Treatment failure with out-patient therapy of community-acquired pneumonia



Abstracts of the Interscience Conference on Antimicrobial Agents & Chemotherapy 41: 472



We conducted a retrospective study to evaluate predictors of outpatient antimicrobial treatment failure in community-acquired pneumonia. From July 2000 to April 2001 hospitalized pts with a diagnosis of CAP were identified. Charts of 72 pts who had received antibiotics prior to admission were evaluated. Data was collected on outpatient antibiotic therapy, comorbidity, sign/symptoms of pneumonia, Pneumonia Severity Index (PSI), and pathogen susceptibility. Both genders were represented equally and age groups were: 25%>50 yrs, 26% 50-70 yrs, and 49%>70 yrs. 58% of the pts were smokers. COPD/asthma was the most common comorbid condition (50%) followed by malignancy (28%) and diabetes (24%). The most frequent symptoms were cough (93%), dyspnea (69%), sputum production (67%), fever (60%), chills (30%), and chest pain (30%), and 50% had leukocytosis. S. pneumoniae was isolated from 19% of the pts. Based on PSI scoring system 50% of the pts were in the low (PSI<90), 37% in moderate (PSI 90-130) and 13% in high (PSI<130) risk groups.

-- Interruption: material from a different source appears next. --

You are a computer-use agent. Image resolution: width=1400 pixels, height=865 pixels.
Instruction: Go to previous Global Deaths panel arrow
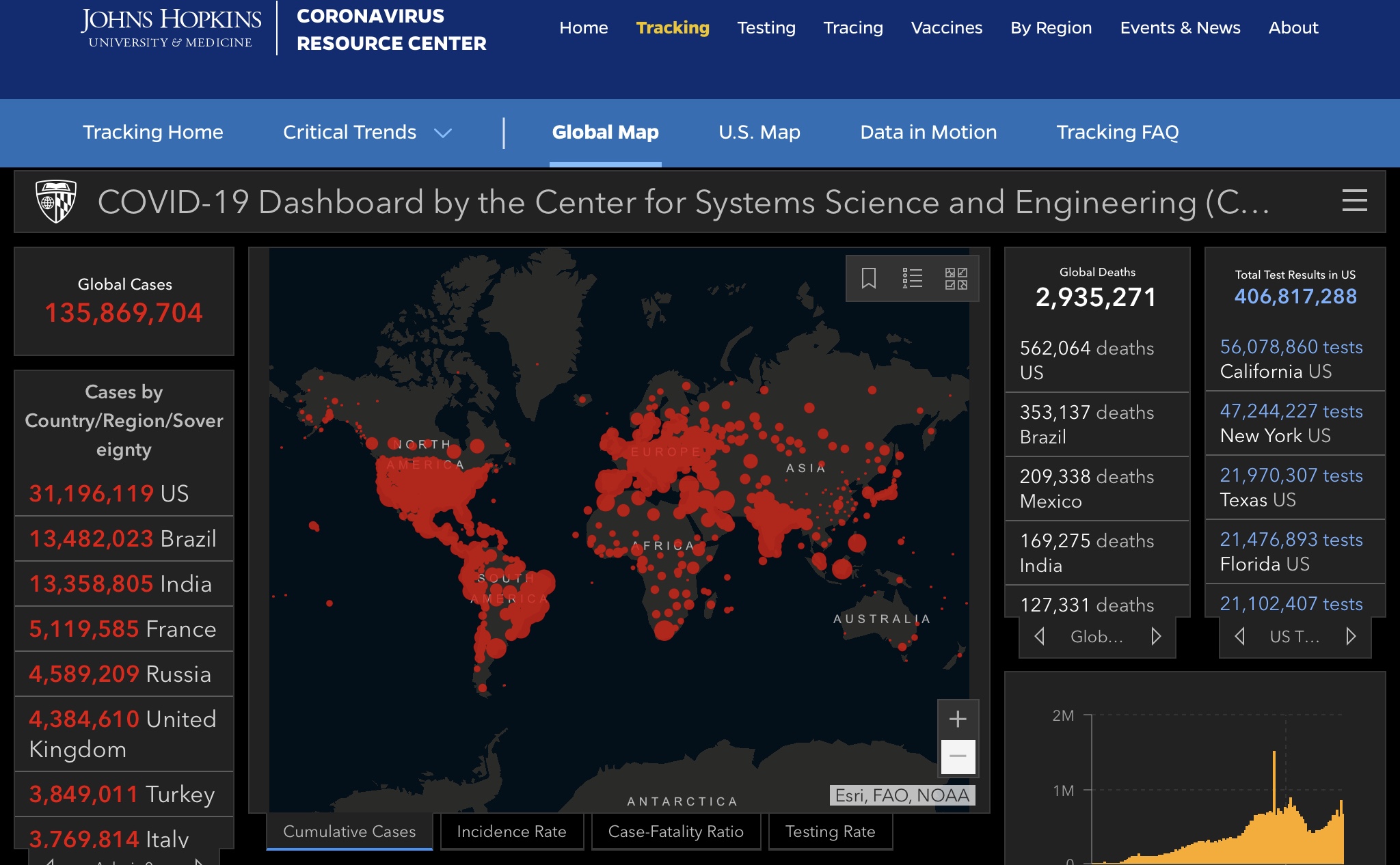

The most commonly used class of antibiotic prior to admission was macrolide 44% (azithromycin n=20, clarithromycin n=8, erythromycin n=5) followed by quinolone 23%, penicillin 13%, and cephalosporin 9%. The length of therapy varied from 1-14 days with 81% receiving antibiotic for >3 days. Twelve percent of the pts had no comorbid conditions while 78% had one or more coexisting illnesses. Among the individuals without co-morbid illness with documented S. pneumoniae, 67% were resistant to the antibiotic selected for therapy. 35% of macrolide (azithromycin n=3, clarithromycin n=l, and erythromycin n=2) and 50% of PCN failure pts had susceptible pathogens, suggesting other reasons for treatment failure. In conclusion PSI scoring was not a good predictor of admission making decision. Age>70, COPD/asthma, underlying malignancy, and diabetes were risk factors for outpatient treatment failure of CAP.